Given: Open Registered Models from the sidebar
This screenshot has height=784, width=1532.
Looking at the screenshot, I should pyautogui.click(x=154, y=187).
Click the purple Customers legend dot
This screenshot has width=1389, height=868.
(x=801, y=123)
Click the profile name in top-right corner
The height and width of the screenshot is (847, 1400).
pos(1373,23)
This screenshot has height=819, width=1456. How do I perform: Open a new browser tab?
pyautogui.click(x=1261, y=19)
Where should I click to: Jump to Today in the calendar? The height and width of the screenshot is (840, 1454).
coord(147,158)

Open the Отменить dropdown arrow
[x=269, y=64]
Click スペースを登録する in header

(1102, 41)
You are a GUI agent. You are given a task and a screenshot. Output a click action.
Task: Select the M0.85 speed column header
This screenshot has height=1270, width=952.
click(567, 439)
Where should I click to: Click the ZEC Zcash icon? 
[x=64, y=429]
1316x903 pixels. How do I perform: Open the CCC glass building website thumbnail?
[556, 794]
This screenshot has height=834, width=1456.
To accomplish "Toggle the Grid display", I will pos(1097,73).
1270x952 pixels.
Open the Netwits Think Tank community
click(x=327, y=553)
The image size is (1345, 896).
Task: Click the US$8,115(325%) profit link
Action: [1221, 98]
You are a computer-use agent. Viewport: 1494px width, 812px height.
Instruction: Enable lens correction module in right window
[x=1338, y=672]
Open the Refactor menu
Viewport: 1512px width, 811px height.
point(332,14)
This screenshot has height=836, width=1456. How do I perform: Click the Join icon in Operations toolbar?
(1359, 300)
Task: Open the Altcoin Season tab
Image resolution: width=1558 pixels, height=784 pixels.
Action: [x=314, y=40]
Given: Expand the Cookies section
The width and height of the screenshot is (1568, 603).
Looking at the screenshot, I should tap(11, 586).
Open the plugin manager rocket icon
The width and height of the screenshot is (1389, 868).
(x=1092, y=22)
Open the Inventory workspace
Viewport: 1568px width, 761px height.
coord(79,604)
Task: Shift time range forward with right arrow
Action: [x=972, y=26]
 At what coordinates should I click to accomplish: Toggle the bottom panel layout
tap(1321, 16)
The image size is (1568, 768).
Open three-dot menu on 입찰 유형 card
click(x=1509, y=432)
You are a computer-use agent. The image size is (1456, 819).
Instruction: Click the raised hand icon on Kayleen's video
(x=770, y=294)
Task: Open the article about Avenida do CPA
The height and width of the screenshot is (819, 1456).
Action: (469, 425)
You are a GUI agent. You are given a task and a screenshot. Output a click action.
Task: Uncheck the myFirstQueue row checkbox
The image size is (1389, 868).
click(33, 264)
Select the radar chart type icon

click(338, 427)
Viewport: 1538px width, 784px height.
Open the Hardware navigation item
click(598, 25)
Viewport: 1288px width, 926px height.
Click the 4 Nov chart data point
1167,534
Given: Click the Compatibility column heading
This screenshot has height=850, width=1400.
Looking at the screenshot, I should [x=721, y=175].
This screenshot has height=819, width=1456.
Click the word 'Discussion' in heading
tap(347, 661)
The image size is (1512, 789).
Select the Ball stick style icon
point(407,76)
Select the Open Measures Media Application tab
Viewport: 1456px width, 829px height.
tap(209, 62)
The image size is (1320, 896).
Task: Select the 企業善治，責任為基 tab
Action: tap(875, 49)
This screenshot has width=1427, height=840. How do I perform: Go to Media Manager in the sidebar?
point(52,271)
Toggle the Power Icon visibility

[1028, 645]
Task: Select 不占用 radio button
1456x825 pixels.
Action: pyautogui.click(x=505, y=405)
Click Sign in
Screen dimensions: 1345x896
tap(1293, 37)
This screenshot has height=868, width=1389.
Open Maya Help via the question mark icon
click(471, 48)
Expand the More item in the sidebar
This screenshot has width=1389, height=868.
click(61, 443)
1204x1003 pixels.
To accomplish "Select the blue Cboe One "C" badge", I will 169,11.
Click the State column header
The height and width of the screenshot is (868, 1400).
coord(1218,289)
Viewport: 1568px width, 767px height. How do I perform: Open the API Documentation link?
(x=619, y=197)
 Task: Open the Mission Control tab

○ ○ ○ ○ ○ ○ ○

Restate the full material word for word.

Given: Open Registered Models from the sidebar
This screenshot has height=784, width=1532.
Looking at the screenshot, I should pyautogui.click(x=154, y=187).
Click the purple Customers legend dot
This screenshot has width=1389, height=868.
(x=801, y=123)
Click the profile name in top-right corner
The height and width of the screenshot is (847, 1400).
pos(1373,23)
This screenshot has height=819, width=1456. How do I perform: Open a new browser tab?
pyautogui.click(x=1261, y=19)
Where should I click to: Jump to Today in the calendar? The height and width of the screenshot is (840, 1454).
coord(147,158)

Open the Отменить dropdown arrow
[x=269, y=64]
Click スペースを登録する in header

(1102, 41)
You are a GUI agent. You are given a task and a screenshot. Output a click action.
Task: Select the M0.85 speed column header
This screenshot has height=1270, width=952.
click(567, 439)
Where should I click to: Click the ZEC Zcash icon? 
[x=64, y=429]
1316x903 pixels. How do I perform: Open the CCC glass building website thumbnail?
[556, 794]
This screenshot has height=834, width=1456.
To accomplish "Toggle the Grid display", I will pos(1097,73).
1270x952 pixels.
Open the Netwits Think Tank community
click(x=327, y=553)
The image size is (1345, 896).
Task: Click the US$8,115(325%) profit link
Action: [1221, 98]
You are a computer-use agent. Viewport: 1494px width, 812px height.
Instruction: Enable lens correction module in right window
[x=1338, y=672]
Open the Refactor menu
Viewport: 1512px width, 811px height.
point(332,14)
This screenshot has height=836, width=1456. How do I perform: Click the Join icon in Operations toolbar?
(1359, 300)
Task: Open the Altcoin Season tab
Image resolution: width=1558 pixels, height=784 pixels.
Action: [x=314, y=40]
Given: Expand the Cookies section
The width and height of the screenshot is (1568, 603).
Looking at the screenshot, I should tap(11, 586).
Open the plugin manager rocket icon
The width and height of the screenshot is (1389, 868).
(x=1092, y=22)
Open the Inventory workspace
Viewport: 1568px width, 761px height.
coord(79,604)
Task: Shift time range forward with right arrow
Action: [x=972, y=26]
 At what coordinates should I click to accomplish: Toggle the bottom panel layout
tap(1321, 16)
The image size is (1568, 768).
Open three-dot menu on 입찰 유형 card
click(x=1509, y=432)
You are a computer-use agent. The image size is (1456, 819).
Instruction: Click the raised hand icon on Kayleen's video
(x=770, y=294)
Task: Open the article about Avenida do CPA
The height and width of the screenshot is (819, 1456).
Action: (469, 425)
You are a GUI agent. You are given a task and a screenshot. Output a click action.
Task: Uncheck the myFirstQueue row checkbox
The image size is (1389, 868).
click(33, 264)
Select the radar chart type icon

click(338, 427)
Viewport: 1538px width, 784px height.
Open the Hardware navigation item
click(598, 25)
Viewport: 1288px width, 926px height.
Click the 4 Nov chart data point
1167,534
Given: Click the Compatibility column heading
This screenshot has height=850, width=1400.
Looking at the screenshot, I should [x=721, y=175].
This screenshot has height=819, width=1456.
Click the word 'Discussion' in heading
tap(347, 661)
The image size is (1512, 789).
Select the Ball stick style icon
point(407,76)
Select the Open Measures Media Application tab
Viewport: 1456px width, 829px height.
tap(209, 62)
The image size is (1320, 896).
Task: Select the 企業善治，責任為基 tab
Action: tap(875, 49)
This screenshot has width=1427, height=840. How do I perform: Go to Media Manager in the sidebar?
point(52,271)
Toggle the Power Icon visibility

[1028, 645]
Task: Select 不占用 radio button
1456x825 pixels.
Action: pyautogui.click(x=505, y=405)
Click Sign in
Screen dimensions: 1345x896
tap(1293, 37)
This screenshot has height=868, width=1389.
Open Maya Help via the question mark icon
click(471, 48)
Expand the More item in the sidebar
This screenshot has width=1389, height=868.
click(61, 443)
1204x1003 pixels.
To accomplish "Select the blue Cboe One "C" badge", I will 169,11.
Click the State column header
The height and width of the screenshot is (868, 1400).
coord(1218,289)
Viewport: 1568px width, 767px height. How do I perform: Open the API Documentation link?
(x=619, y=197)
 Task: Open the Mission Control tab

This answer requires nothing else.